Por si fuera poco, además tendremos una avalancha de reactivación de las competiciones deportivas y, por lo tanto, el sofá dominará el marcador 1-0 frente visitar un restaurante postpandémico, que ya el propio nombre asusta y que las mamparas instaladas te recordarán sentirte como Nemo en la pecera del dentista con su temeraria sobrina. Para rematar, y continuando con el símil de los deportes, en las gradas, asientos o palco, no habrá ni un solo visitante extranjero, ni el que viene de turismo o por negocios, y el autóctono estará en plan de contingencia. Qué decir de que las veladas románticas en los restaurantes desaparecerán por un tiempo.

Todo esto deja a los propietarios de restaurantes y bares con la difícil y enloquecedora tarea de planificar un futuro incierto, al intentar muchas líneas de tiempo de reapertura y nuevos modelos de negocio, dejándolos particularmente vulnerables a una larga crisis.
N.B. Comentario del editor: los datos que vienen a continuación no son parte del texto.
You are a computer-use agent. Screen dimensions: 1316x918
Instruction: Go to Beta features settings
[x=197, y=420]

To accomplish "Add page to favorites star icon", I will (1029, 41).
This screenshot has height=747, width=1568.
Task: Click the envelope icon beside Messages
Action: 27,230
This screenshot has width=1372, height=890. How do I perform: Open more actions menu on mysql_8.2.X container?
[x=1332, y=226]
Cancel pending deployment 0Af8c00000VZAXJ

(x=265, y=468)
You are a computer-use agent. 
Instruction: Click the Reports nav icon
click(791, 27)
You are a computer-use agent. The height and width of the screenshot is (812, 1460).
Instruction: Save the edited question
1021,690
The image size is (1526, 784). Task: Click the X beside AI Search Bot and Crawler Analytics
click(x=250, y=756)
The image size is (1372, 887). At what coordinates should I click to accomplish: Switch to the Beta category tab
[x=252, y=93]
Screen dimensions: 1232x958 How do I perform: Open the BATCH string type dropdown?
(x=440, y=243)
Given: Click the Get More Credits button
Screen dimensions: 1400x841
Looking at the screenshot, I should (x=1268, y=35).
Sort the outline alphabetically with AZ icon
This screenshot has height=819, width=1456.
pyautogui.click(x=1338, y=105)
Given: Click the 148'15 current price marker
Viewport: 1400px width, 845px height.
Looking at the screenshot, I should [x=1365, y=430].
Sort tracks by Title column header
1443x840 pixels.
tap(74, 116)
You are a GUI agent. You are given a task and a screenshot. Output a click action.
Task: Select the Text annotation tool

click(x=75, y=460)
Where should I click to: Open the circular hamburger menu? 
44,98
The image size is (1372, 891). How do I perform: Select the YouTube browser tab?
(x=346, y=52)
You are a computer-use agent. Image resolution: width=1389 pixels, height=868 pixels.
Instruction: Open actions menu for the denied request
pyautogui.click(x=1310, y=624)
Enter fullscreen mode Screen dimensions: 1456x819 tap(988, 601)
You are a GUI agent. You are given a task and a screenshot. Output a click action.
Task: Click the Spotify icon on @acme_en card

Desgraciadamente para ellos, a fecha de hoy, la tecno-utopía no existirá. Son colosos en llamas, que están siendo olvidados y en su mayoría sin musculatura financiera. Una verdadera lástima para un colectivo, que bajo mi punto de vista y como he dicho en más de una ocasión, interfieren más en la salud de las ciudades y sus ciudadanos que las marcas de alimentación, farmacéuticas o los centros de salud, y cuando digo interfieren, lo digo en sentido positivo, es decir, son un elemento esencial del alma de las ciudades. Son restauradores de las emociones, no exclusivamente del estómago. Ahora casi con toda seguridad, nos tocará recurrir a otro tipo de medicina, a no ser que encontremos una vacuna específica para que vuelvan a entrar en nuestras vidas.